The exercise: Filter the entries below, keeping only the lines that contain the string "Task".
-- Start Input --
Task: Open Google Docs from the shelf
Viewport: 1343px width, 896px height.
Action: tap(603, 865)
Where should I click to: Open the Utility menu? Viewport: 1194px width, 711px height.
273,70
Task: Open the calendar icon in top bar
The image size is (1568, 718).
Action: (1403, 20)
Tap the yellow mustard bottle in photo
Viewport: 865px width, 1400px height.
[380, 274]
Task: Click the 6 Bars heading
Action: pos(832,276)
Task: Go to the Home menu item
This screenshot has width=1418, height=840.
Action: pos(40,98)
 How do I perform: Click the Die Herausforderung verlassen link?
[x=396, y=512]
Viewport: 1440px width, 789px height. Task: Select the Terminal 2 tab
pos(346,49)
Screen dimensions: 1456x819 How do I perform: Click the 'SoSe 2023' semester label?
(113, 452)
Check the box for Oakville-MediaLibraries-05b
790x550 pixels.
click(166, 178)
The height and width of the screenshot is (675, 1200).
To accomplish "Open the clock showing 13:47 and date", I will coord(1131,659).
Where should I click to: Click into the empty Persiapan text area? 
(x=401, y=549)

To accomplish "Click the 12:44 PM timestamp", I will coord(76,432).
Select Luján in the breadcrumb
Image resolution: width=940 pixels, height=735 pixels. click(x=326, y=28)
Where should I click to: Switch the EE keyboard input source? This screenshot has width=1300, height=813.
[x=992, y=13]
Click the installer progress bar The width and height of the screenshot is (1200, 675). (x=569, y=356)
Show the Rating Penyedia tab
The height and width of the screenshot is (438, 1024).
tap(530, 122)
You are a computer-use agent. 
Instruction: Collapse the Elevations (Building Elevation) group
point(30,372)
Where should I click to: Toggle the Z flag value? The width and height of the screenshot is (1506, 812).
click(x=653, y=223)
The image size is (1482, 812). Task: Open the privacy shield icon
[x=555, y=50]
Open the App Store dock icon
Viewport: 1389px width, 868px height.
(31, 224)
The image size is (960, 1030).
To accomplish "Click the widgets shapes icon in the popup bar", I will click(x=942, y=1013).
-- End Input --
Result for this exercise:
Task: Open Google Docs from the shelf
Task: Open the calendar icon in top bar
Task: Click the 6 Bars heading
Task: Go to the Home menu item
Viewport: 1440px width, 789px height. Task: Select the Terminal 2 tab
The image size is (1482, 812). Task: Open the privacy shield icon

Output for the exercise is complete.